La ausencia del menú de inicio, que en realidad se convirtió en una pantalla, confundió a muchos usuarios. El uso de mosaicos, además de que la operación y arranque de aplicaciones nativas del sistema ya no es la misma, causó que algunos incluso realizaran una desactualización hacia Windows 7.

La próxima actualización del sistema operativo de Windows, cuyo nombre clave fue Blue y que, aparentemente, será llamada simplemente Windows 8.1, ofrecerá una opción para aquellos que prefieran una experiencia más cercana a los tiempos antes de la pantalla de inicio.
Al revisar el código de la versión fltrada de Windows 8.1, resalta una opción en la que, básicamente, se ofrece el poder desactivar la pantalla de inicio al arranque, para poder ingresar directamente al escritorio.
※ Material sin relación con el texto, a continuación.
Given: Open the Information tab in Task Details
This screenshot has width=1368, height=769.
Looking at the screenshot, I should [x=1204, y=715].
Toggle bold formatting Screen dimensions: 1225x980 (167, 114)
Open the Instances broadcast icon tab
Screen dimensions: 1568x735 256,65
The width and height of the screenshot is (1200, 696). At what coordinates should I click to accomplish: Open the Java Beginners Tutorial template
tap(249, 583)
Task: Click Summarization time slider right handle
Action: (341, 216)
Ahora, eso no quiere decir que esta parte de la interfaz desaparezca, sino que simplemente los usuarios podrán elegir en cuál de los dos ambientes pueden iniciar su equipo.
Para los usuarios de computadoras de escritorio esto será una gran noticia, ya que, seamos honestos, la pantalla de inicio no funciona en toda capacidad a menos de que nos encontremos en un entorno con pantalla táctil.